Exercise
Reproduce the passage on Bakota below word for word, including its paragraph break.

Study text
____________

Local legend has it that the Bakota Cave Monastery was founded by Saint Anthony of Kiev, who also founded the historic Kiev Pechersk Lavra in 1051, now in Kyiv, Ukraine.

Bakota was first mentioned in the Hypatian Chronicle in the year 1240. When the town was first settled, the town was part of the state of Kievan Rus', until the middle of the 12th century when it became a part of Galicia–Volhynia. In the 13th century, Bakota served as the political and administrative center of the Dniester Lowland (Ponyzzia), which was at the time part of Galicia–Volhynia. The chronicle also mentions the rule of the Koriatovych dynasty over the area in 1362.

____________

Source data
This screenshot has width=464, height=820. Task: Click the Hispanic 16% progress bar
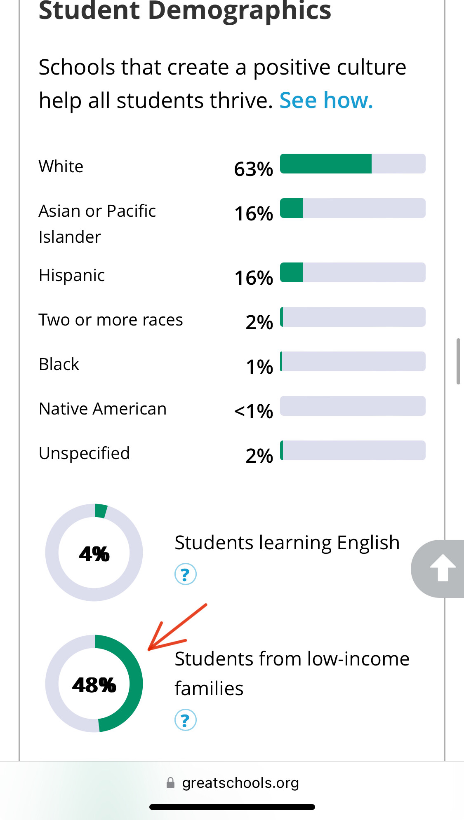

____________

Written answer
Local legend has it that the Bakota Cave Monastery was founded by Saint Anthony of Kiev, who also founded the historic Kiev Pechersk Lavra in 1051, now in Kyiv, Ukraine.

Bakota was first mentioned in the Hypatian Chronicle in the year 1240. When the town was first settled, the town was part of the state of Kievan Rus', until the middle of the 12th century when it became a part of Galicia–Volhynia. In the 13th century, Bakota served as the political and administrative center of the Dniester Lowland (Ponyzzia), which was at the time part of Galicia–Volhynia. The chronicle also mentions the rule of the Koriatovych dynasty over the area in 1362.